WHAT CAN I DO? Many conscientious, low to moderate- income, householders in San Diego have begun to focus on eating locally, consuming more fresh foods and shopping primarily at the Farmers’ market (or subscribing to a CSA).  Of course, you can plant a garden or keep chickens or bees in your backyard, if you have one, or grow food in a container if you have a patio that has a hose and gets enough sun, but let’s face it not all of us do.  I am a strong proponent of the 1 in 10 platform and an advocate for policies to allow San Diegans to consume locally produced food, but if our family is at all representative, we do not frequent Jack in the Box, but we do supplement our fresh food with staples, non-perishables, and a host of sundries, which we purchase weekly at three local stores.  Finances may change our spending patterns and those of families like ours, but for now I decided to call up the stores that most frequently get our business to see how they are responding to the local hunger crisis.

Whole Foods, Hillcrest – While they weren’t participating in the food bank’s summer food drive, Ray Kau was very excited about a host of programs, including a farm-to-schools project with such partners as the SDC Children’s Obesity Initiative, and a local growers project with such partners as Terra Miguel, and last fall’s SuperFood Drive, which focused on nutrition-dense non-perishable, food donations (e.g., canned black beans).

# [Provided material]
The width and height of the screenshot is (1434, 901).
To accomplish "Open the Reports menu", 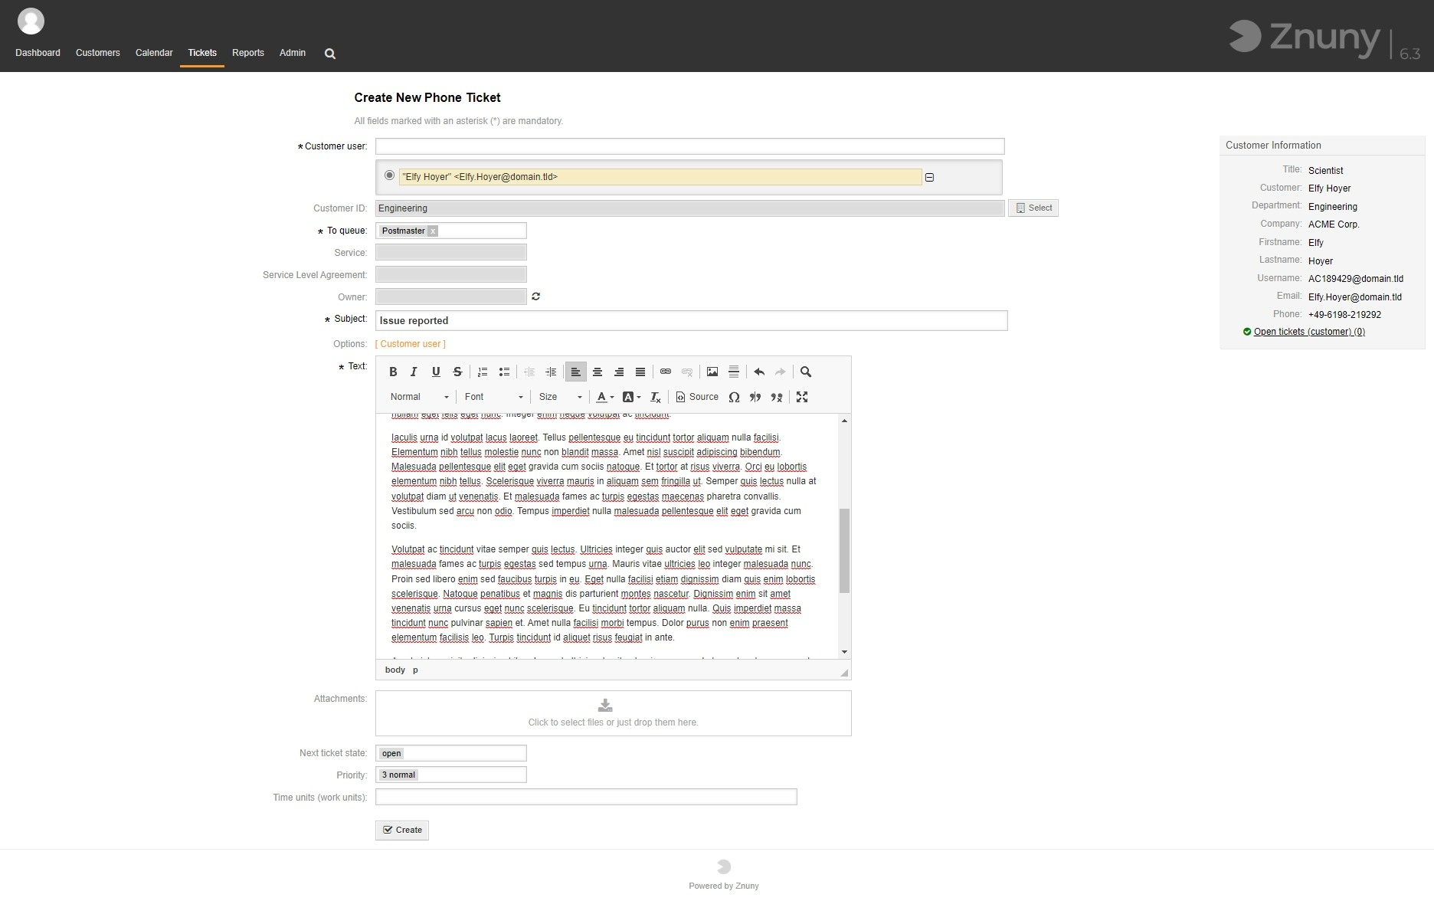I will pos(248,53).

# [Set exercise 1]
Set down the passage about local food in San Diego word for word, from "Whole Foods, Hillcrest" up to and including "canned black beans).".
# [Set exercise 2]
Which programs at Whole Foods, Hillcrest does Ray Kau get excited about in the passage about local food in San Diego? List each one.

# [Complete response 1]
Whole Foods, Hillcrest – While they weren’t participating in the food bank’s summer food drive, Ray Kau was very excited about a host of programs, including a farm-to-schools project with such partners as the SDC Children’s Obesity Initiative, and a local growers project with such partners as Terra Miguel, and last fall’s SuperFood Drive, which focused on nutrition-dense non-perishable, food donations (e.g., canned black beans).

# [Complete response 2]
- a farm-to-schools project
- a local growers project
- last fall's SuperFood Drive